In Brazil, study plots were located about 80 km north of Manaus, Amazonas (2°24′S, 54°54′W). Forests regenerating after clear-cut with little or no burning were dominated by species of the genus Cecropia, whereas areas following pasture were typically dominated by species of the genus Vismia (31, 39). Because of these differences in land use, we grouped plots into two sites called Brazil 1 (Cecropia-dominated) and Brazil 2 (Vismia-dominated), and analyzed them separately. In Costa Rica, study plots were located in the Sarapiquí region, Heredia (10°25′N, 84°00′W). As in Brazil, secondary forest plots were analyzed separately according to their land use, so that two different sites were defined. Plots established on abandoned pastures were classified as Costa Rica 1, and those that were clear-cut without subsequent use were classified as Costa Rica 2 (14). In Mexico, study plots were located in two different regions: one site, adjacent to Montes Azules Biosphere Reserve, Chiapas (16°01′N, 90°55′W), is dominated by wet forests (Mexico wet) (17); the second site, on the Pacific slope of the Isthmus of Tehuantepec, Oaxaca (16°39′N, 95°00′W), is dominated by deciduous dry forests (Mexico dry) (16). All Mexican plots were established on abandoned cornfields. In Nicaragua, study plots were located in regenerating primary wet forests of the Caribbean coast (12°3′N, 83°56′W), established after the landfall of Hurricane Joan of October 1988 (18). The plots comprised by each site share similar climate, soil type, land use history, and vegetation composition.

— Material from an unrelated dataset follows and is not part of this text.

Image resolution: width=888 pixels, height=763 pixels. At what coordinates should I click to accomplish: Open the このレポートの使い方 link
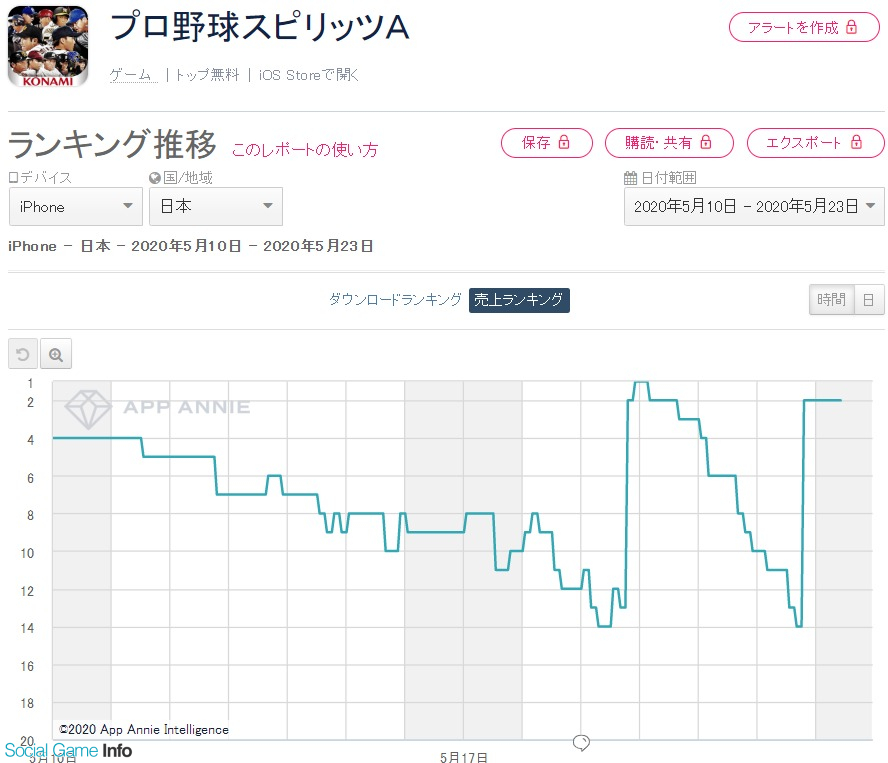point(305,150)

Multiple stemmed individuals were tallied as a single individual. We standardized stem density, basal area, and species richness by plot size, depending upon the site (0.04 ha for Mexico dry, 0.05 ha for Brazil and Mexico wet, 0.1 ha for Nicaragua, and 1 ha for Costa Rica 1 and 1.16 ha for Costa Rica 2). We measured species richness within each plot as species density because the modeling procedure already takes into account temporal changes in stem density, and other commonly used metrics of diversity such as rarefied richness, which controls for differences in stem density, would have been redundant. Although we acknowledge that the species–area relationship is not linear, this standardization was only performed in Brazil 1 and Brazil 2, which had variable plot sizes. In these two sites, as the plots were very small (0.01–0.06 ha), the relationship between species richness and area was linear (39). We chose the smallest plot size to perform the standardization to avoid improper extrapolation of species counts from smaller to larger areas. In Costa Rica 2, all plots were 1.16 ha, except for one, which increased from 0.33 to 1.16 ha in the third census period. For this site, we omitted species density values in the first two censuses for the smallest plot.

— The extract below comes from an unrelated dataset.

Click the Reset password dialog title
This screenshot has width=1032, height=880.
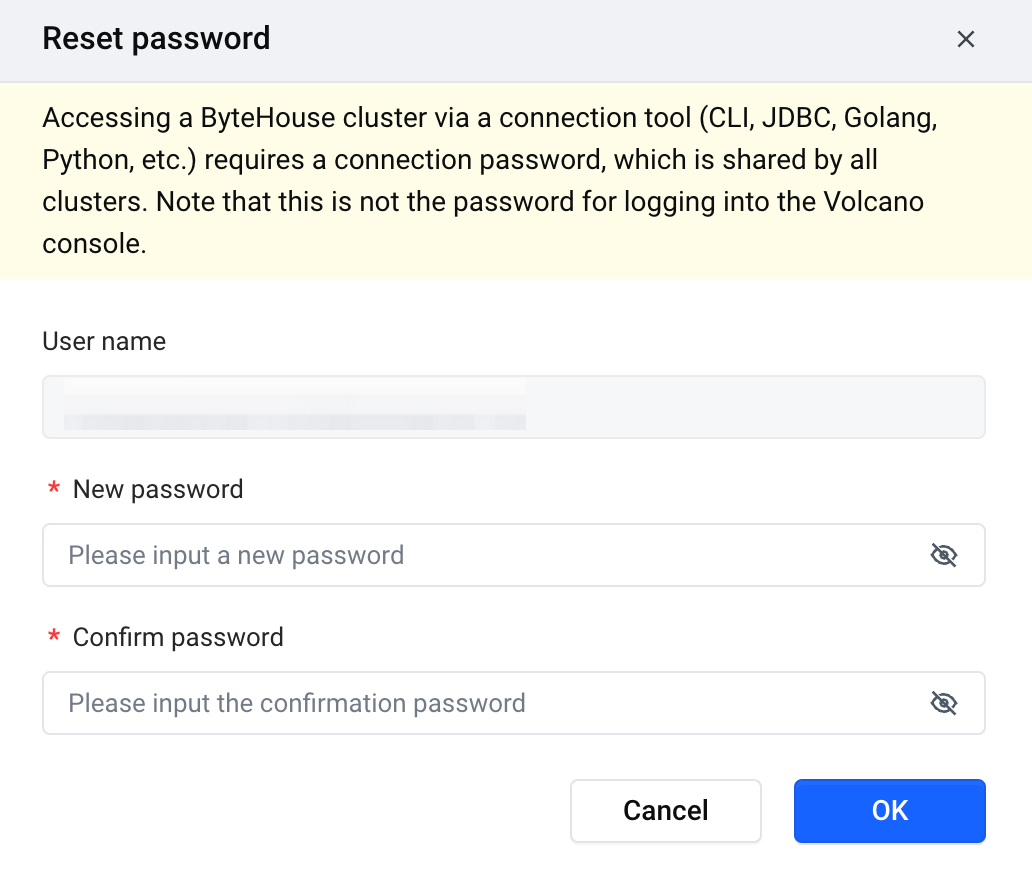pos(156,38)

Effects of Stand Age and Plot Factors.

For each site, we used one-way random-effects ANOVA for repeated measures to test for the effect of stand age since abandonment (fixed effect) and plot identity (random effect) on stem density, basal area, and species density in each site. These analyses were performed using the R statistical package (40).

Importance of Plot Size and of Time Series Length.

We assessed the effect of plot size and of time series length in the level of noise needed to increase model predictability. To assess the effect of plot size, we subsampled the plots from Costa Rica 1, one of the sites with the biggest plots, and ran the stochastic model in subplots of 500, 1,000, 2,000, 5,000, and 10,000 m². We then evaluated whether the fraction of data points describing the trajectories in stem density, basal area, and species density that were within the envelope generated by the stochastic model for $\alpha =0.5$ and $\alpha =1$ varied depending upon sample size.

We assessed the effect of time series length by subsampling either the first or the last 5 y of data for each plot within each site. We then compared the outcome of the stochastic model based on these two data subsets and the one using the original data for $\alpha =0.5$ and $\alpha =1$.